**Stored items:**
== Segment start ==

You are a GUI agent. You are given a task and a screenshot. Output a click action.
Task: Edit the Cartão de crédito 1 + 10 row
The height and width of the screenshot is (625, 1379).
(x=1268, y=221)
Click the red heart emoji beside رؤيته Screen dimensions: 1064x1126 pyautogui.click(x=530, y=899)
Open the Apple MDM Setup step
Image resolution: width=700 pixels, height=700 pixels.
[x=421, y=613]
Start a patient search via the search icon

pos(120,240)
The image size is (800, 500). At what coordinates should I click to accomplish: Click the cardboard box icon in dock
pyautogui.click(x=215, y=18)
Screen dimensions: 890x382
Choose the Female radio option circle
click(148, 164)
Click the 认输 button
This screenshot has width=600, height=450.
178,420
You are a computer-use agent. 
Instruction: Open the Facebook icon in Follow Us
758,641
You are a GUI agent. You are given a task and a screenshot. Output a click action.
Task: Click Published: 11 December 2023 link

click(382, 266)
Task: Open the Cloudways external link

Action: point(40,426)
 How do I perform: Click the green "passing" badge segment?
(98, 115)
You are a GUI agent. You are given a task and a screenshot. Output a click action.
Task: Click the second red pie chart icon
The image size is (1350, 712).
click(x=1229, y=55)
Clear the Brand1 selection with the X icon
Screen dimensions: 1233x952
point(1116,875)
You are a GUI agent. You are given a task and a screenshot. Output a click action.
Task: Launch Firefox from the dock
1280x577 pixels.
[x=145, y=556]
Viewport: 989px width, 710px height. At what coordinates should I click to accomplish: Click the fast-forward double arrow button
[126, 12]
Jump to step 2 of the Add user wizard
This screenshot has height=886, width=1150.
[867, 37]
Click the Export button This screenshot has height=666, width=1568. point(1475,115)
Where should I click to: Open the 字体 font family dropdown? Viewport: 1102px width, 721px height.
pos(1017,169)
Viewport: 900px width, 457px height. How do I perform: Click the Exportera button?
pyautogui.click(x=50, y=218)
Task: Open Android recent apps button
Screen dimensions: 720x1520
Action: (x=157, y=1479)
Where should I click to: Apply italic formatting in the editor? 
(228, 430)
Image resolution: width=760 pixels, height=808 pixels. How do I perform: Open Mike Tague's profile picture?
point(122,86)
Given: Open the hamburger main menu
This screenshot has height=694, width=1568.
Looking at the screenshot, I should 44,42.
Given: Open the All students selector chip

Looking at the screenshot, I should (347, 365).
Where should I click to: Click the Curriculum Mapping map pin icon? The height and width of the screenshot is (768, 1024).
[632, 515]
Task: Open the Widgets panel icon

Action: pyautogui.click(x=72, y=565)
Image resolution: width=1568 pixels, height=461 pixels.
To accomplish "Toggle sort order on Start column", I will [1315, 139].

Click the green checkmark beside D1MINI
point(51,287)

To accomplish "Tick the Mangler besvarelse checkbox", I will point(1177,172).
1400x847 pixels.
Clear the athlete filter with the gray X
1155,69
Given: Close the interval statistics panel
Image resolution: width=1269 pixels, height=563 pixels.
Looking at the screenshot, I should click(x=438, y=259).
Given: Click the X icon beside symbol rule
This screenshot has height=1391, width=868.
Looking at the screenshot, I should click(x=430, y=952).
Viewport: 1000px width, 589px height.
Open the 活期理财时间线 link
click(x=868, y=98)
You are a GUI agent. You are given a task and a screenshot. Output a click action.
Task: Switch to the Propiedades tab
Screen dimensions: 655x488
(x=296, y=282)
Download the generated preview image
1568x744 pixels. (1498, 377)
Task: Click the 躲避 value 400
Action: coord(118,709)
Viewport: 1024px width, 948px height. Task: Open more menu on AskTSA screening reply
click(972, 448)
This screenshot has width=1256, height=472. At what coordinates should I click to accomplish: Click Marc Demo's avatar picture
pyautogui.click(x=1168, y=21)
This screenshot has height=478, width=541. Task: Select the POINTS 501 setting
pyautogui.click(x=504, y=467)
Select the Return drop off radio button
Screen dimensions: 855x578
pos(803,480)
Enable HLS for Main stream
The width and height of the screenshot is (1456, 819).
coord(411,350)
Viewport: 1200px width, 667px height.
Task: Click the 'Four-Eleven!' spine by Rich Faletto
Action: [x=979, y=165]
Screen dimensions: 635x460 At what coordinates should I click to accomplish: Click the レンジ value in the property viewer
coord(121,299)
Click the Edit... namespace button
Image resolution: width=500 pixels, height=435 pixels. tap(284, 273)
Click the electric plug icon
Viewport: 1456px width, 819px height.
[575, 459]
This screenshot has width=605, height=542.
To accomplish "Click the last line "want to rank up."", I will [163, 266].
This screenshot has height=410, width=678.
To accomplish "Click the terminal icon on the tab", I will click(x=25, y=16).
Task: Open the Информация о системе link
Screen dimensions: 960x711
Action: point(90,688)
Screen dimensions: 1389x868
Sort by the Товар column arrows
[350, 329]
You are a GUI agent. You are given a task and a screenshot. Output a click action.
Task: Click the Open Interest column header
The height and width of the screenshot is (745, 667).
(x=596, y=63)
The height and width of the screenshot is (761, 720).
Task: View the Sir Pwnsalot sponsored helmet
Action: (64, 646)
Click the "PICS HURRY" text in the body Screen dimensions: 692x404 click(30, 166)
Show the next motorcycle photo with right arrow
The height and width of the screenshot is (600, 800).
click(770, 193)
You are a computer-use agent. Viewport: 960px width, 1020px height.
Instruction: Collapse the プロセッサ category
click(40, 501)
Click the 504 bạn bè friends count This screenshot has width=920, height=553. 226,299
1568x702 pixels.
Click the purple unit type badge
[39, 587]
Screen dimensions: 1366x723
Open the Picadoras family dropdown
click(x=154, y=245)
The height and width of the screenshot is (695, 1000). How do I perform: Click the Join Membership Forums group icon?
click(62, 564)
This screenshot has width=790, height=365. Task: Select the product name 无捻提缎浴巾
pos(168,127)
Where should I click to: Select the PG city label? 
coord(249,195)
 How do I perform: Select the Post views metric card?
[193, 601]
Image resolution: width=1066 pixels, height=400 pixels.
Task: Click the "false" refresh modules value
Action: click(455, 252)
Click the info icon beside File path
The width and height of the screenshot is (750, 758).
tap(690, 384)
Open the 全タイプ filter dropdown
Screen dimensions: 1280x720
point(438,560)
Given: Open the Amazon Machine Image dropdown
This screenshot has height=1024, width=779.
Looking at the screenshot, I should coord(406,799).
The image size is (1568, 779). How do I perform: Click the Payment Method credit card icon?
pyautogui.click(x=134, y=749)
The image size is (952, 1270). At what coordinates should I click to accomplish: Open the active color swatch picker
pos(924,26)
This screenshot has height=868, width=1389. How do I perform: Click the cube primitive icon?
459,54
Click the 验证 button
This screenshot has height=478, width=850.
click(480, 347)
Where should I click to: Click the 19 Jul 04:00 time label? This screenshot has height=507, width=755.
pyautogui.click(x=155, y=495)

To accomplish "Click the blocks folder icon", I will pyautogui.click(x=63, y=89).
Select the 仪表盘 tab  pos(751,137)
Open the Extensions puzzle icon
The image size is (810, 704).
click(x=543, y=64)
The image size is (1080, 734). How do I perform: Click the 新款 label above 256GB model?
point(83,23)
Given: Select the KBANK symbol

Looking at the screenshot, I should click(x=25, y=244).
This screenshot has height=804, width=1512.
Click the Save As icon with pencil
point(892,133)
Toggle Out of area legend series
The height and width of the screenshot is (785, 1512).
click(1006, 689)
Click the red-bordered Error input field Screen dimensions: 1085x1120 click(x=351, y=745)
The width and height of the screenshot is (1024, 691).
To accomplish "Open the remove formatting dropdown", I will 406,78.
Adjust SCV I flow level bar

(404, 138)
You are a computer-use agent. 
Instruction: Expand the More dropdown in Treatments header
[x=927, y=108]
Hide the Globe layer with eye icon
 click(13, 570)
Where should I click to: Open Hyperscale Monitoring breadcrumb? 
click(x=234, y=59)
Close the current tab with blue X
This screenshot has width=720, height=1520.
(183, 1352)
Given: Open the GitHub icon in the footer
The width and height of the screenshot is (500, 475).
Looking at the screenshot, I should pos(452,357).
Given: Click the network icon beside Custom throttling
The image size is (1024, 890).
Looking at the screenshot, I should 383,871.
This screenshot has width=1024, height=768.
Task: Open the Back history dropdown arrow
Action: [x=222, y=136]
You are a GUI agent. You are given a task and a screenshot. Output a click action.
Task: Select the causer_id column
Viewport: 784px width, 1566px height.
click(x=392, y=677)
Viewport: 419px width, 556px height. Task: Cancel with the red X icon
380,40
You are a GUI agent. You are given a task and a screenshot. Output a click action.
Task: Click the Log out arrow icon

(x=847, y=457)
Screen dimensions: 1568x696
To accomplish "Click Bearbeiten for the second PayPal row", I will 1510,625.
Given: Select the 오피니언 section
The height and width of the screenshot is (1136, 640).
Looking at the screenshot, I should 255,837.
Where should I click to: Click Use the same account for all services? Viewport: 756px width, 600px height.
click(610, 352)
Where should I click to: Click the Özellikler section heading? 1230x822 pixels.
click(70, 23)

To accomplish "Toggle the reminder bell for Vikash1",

== Segment end ==

**Task brief:** In the entries above, count each line that includes "Close" and report the total with no other text.

**Answer for this exercise:** 2